SELECT title, year, rating
FROM film
WHERE genre = "Fantasy"
AND rating >= 7.5 AND rating <= 9.0
ORDER BY rating DESC, title ASC;

Verified result: 7 records are returned.

Teacher notes — Shift+T to hide

Suggested timing: 60 minutes. Warm up + vocabulary 10 min; notes and live DataGrip demo 20 min; worked examples 10 min; now you try 5 min; task set/practical work 15 min.

Practical setup: Pupils need Laragon running, DataGrip open, and the films database selected. Use a query console connected to the films database.

Key misconception to address: The secondary sort is only a tiebreaker inside matching primary-sort groups. Demonstrate ORDER BY genre ASC, rating DESC and then swap the fields to show how different the result becomes.

Live demo suggestion: Start with SELECT title, rating FROM film;, then add ORDER BY rating DESC. Next add , title ASC and point out how ties are handled. Finish with a WHERE year >= 2000 AND year <= 2009 query and explicitly check that both 2000 and 2009 appear in the results.

Note on BETWEEN: BETWEEN is marked as Extension throughout this lesson. It does not appear in the N5 spec appendix or in any past paper. Teach >= AND <= as the core form. If pupils ask about BETWEEN, explain it is a shorthand that means the same thing but that using it in the exam carries a small risk if mark schemes aren't flexible.

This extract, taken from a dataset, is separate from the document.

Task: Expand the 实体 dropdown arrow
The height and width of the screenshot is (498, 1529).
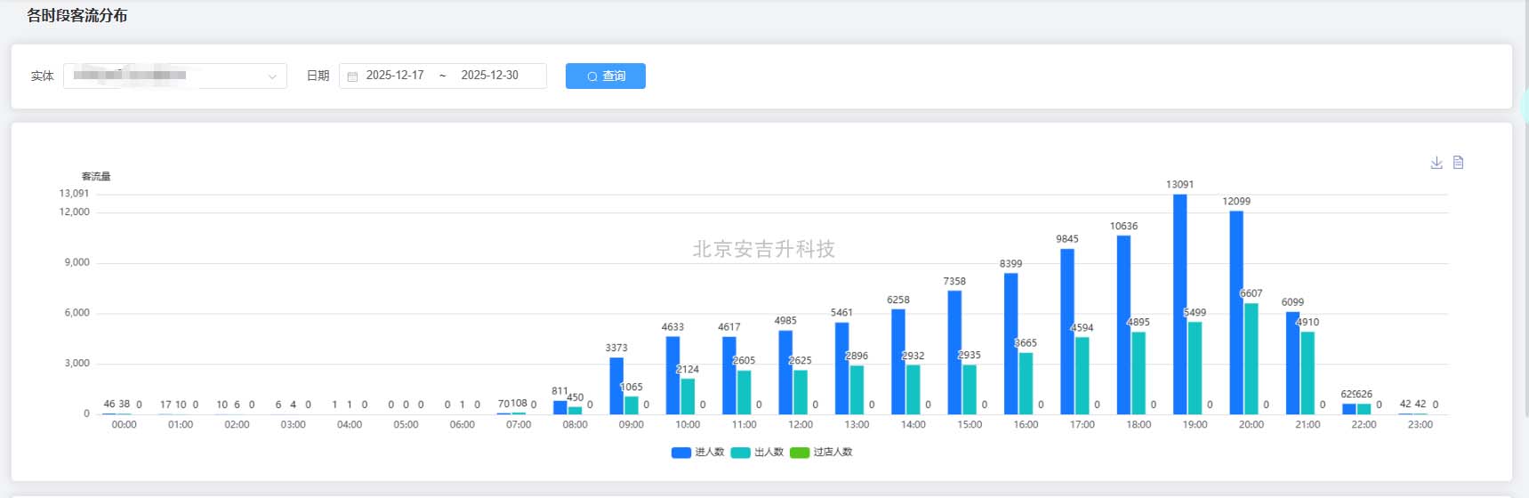Action: [272, 76]
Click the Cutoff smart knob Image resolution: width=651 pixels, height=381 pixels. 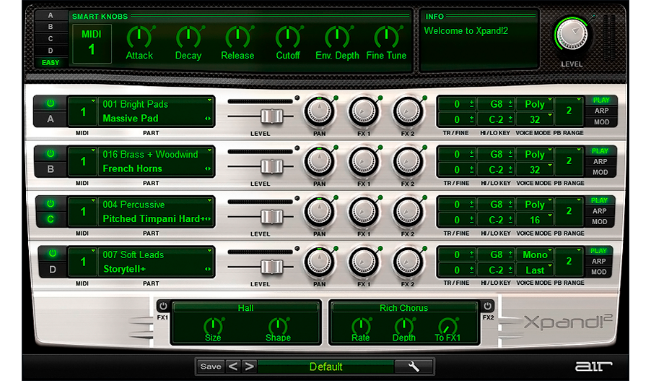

Extension question: Ask pupils to write the BETWEEN-equivalent form using >= and <=, then ask what would change if the task said "after 2000 but before 2009" (answer: > 2000 AND < 2009, no = signs).

SQA command words covered: "write", "identify", "describe", "explain". Emphasise that "write a query" requires the full SQL statement in the correct clause order.